What the task asks :: Copy out each line of the data that holds the string "browser".

(Dataset excerpts)
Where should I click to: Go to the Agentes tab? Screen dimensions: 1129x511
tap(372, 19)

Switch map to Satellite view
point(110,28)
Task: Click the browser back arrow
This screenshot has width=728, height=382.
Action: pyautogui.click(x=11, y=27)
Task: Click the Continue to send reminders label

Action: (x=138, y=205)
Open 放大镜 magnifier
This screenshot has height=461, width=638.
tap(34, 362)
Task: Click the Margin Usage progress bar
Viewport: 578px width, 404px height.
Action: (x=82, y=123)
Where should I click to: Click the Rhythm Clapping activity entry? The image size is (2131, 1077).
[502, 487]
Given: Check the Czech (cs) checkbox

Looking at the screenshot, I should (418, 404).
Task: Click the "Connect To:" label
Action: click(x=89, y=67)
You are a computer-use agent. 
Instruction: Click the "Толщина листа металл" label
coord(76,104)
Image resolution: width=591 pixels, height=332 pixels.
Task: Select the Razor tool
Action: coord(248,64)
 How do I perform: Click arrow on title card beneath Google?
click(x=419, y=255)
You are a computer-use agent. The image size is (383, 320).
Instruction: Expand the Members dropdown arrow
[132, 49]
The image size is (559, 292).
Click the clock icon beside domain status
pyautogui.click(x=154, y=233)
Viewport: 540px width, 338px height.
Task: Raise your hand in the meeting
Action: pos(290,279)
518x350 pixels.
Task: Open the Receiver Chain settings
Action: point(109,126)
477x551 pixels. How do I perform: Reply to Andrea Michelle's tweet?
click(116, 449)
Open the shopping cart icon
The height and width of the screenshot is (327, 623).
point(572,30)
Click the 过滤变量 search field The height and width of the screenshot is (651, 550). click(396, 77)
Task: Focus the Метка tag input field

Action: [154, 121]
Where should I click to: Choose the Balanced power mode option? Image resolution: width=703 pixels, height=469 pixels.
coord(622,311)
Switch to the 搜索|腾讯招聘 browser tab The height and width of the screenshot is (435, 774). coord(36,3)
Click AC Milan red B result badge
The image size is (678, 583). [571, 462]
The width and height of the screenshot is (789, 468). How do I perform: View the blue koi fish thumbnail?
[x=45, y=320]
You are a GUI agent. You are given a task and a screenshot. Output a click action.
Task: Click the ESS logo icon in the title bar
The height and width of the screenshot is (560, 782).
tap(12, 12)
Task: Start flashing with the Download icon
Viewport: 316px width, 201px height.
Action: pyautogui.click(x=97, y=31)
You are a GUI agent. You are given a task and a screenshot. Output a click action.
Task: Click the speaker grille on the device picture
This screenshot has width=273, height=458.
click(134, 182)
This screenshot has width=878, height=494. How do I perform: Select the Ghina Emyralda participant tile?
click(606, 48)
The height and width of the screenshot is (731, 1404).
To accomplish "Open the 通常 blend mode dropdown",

Result ::
Task: Click the browser back arrow
Switch to the 搜索|腾讯招聘 browser tab The height and width of the screenshot is (435, 774). coord(36,3)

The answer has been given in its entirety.